For the full qualification, each of the four skills (listening, speaking, reading and writing) has equal weighting in the FCSE. Students should therefore gain a similar amount of practice in each of the skills. Well planned FCSE lessons should include three or four of the skill areas and a balance of teacher input and independent, pair and group work.
The possibility of assessing individual skills separately
The Unit Award Scheme allows the students to achieve in small steps, in the skills they are best in. This means that although all four skills may be taught, not all students may undertake assessments in all skills. It is also possible to base a course of study on less skills than would traditionally be the case. For example, a scheme of work could be planned for just listening and speaking.

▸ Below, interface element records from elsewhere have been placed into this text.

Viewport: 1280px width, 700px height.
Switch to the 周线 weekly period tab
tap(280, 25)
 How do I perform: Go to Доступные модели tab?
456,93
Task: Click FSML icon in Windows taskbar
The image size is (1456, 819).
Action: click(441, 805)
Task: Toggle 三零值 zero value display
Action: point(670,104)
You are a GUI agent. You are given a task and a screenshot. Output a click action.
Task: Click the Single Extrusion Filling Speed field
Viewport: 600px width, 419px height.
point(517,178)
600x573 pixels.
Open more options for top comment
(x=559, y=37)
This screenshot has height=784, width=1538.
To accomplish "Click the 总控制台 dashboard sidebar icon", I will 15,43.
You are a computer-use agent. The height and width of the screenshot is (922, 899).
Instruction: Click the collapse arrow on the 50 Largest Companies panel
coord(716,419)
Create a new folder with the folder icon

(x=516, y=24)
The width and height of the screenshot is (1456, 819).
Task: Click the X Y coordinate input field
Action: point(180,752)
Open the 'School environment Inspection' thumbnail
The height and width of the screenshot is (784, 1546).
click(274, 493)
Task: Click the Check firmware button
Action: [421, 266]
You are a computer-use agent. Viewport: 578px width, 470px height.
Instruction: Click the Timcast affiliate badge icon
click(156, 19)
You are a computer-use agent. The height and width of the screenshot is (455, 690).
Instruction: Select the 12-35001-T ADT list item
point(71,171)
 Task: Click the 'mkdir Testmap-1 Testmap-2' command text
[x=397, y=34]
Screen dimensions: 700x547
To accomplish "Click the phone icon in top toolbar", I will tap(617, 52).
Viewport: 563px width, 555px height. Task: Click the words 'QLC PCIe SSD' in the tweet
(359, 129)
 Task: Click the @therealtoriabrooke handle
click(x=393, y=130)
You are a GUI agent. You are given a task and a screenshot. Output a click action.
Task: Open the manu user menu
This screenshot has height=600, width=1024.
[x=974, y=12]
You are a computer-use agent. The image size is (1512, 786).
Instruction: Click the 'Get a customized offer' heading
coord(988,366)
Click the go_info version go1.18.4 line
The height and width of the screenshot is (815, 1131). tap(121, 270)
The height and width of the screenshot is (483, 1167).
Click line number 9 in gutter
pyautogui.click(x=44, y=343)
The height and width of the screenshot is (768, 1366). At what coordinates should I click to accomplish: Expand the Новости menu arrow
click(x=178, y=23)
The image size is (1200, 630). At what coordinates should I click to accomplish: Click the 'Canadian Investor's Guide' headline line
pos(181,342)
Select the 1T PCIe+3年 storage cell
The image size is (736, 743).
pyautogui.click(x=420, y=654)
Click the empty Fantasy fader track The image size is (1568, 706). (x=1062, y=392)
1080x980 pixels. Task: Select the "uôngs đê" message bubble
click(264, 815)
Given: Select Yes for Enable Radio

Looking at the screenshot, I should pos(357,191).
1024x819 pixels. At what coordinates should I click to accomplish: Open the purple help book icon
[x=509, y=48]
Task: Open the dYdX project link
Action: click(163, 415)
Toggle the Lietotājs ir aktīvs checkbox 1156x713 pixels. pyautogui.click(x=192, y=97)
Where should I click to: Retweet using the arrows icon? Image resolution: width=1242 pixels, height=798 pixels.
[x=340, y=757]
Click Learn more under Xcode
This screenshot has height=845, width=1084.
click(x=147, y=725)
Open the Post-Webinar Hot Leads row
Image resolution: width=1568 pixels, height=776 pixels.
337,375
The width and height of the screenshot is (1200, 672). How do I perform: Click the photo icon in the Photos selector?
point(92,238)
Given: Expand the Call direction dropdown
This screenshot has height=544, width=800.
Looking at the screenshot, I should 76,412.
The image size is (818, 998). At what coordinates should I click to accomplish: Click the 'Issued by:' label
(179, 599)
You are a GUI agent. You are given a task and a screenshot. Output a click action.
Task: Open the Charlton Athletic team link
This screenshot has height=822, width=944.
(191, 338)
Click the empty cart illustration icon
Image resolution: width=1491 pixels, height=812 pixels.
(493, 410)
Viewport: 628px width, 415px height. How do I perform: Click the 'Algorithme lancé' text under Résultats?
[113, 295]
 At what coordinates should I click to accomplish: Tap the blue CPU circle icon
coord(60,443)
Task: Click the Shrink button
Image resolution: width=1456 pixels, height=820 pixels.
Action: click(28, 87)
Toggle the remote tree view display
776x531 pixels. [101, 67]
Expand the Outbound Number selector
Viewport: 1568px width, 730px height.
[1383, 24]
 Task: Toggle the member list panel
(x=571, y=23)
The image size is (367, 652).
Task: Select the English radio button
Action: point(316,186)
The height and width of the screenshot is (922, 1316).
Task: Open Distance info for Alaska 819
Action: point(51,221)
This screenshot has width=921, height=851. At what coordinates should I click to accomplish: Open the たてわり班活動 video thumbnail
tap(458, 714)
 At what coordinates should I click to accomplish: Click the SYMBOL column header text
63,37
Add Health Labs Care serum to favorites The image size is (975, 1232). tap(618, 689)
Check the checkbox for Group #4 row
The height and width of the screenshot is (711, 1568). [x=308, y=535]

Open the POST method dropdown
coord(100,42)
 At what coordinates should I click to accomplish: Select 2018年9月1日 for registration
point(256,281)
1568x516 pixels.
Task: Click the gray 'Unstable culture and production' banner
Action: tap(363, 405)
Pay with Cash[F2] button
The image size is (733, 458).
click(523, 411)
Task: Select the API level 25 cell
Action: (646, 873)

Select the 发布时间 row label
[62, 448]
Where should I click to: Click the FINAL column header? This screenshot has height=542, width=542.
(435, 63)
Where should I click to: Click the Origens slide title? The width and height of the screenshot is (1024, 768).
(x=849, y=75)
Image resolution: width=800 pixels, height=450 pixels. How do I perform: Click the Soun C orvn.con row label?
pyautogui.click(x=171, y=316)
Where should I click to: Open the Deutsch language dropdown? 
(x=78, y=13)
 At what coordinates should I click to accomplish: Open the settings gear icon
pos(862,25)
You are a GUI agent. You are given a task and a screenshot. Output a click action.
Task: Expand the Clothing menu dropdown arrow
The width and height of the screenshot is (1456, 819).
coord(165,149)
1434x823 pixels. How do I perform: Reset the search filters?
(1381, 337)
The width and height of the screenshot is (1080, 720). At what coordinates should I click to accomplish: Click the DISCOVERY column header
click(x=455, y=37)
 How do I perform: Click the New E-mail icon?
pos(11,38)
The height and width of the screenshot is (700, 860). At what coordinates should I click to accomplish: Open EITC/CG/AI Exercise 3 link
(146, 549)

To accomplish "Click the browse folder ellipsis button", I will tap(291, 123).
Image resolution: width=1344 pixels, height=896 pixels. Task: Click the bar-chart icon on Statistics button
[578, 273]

Familiarity with the types of assessment
When planning a scheme of work, it is important that teachers fully read the relevant parts of the specification and consult specimen materials. For listening, students will need practice with a range of listening tasks including monologues, instructions, announcements, news items, telephone messages and conversations all pitched at National Curriculum levels 4-6. For reading, students should have access to a range of different stimulus material including notices, advertisements, extracts from letters and magazine articles and emails. Existing materials used in KS3 and in KS4 should provide plenty of practice with the types of tasks which will feature in the external assessments.
For speaking and writing assignments, teachers may use materials provided by AQA or devise their own resources specific to the interests of their students. It should be possible to use end of Key Stage writing assessment tasks used for Y9 students as well as existing simple GCSE written coursework tasks. This will dispense with the need to design completely new tasks.
For speaking, the candidates are required to produce three teacher-controlled assignments, one of which needs to be recorded. It is important to read the specification carefully to ensure that the support requirements are understood and adhered to in the assessment. The students need practice in preparing and using appropriate support materials. Teaching time should be devoted to this and practice should be given to ensure that students can perform to the best of their ability.
Differentiation
An FCSE language group may contain students with National Curriculum levels from 4-6. If the whole group is working towards the same qualification, differentiation should be reasonably simple as reading and listening tasks are provided at different levels. It will also be possible to differentiate speaking and writing tasks to cover the range of ability.
However, teachers may be required to deliver FCSE to a small number of students within a bigger class in which the majority of students are aiming for a GCSE. This is a difficult situation to manage as it will be challenging to stretch the most able whilst at the same time making the work accessible to the less able linguists. Teachers faced with this issue may wish to consider the following strategies to address it.
- Engage in-class support from a learning support assistant (hopefully one who has at least some knowledge of the language being taught). This person could work with those FCSE students using differentiated materials provided by the teacher to help them access what is being delivered. This will need careful planning and the teacher may wish to plan with the learning support assistant.
- Engage support from a foreign language assistant. A foreign language assistant could offer in-class support as described above. However, he or she could also be used with small groups of students inside or outside the classroom working on oral tasks.
- Design a seating plan whereby weaker linguists are seated with more able students so that the more able can offer support to their peers.
Use of existing materials
As the AQA FCSE is content-free and is based on twelve units of work organised into different themes, it fits well into existing schemes of work, coursebooks, electronic packages for interactive whiteboard use and other resources used in schools. Nelson Thornes will be producing teaching and assessment materials designed specifically for FCSE.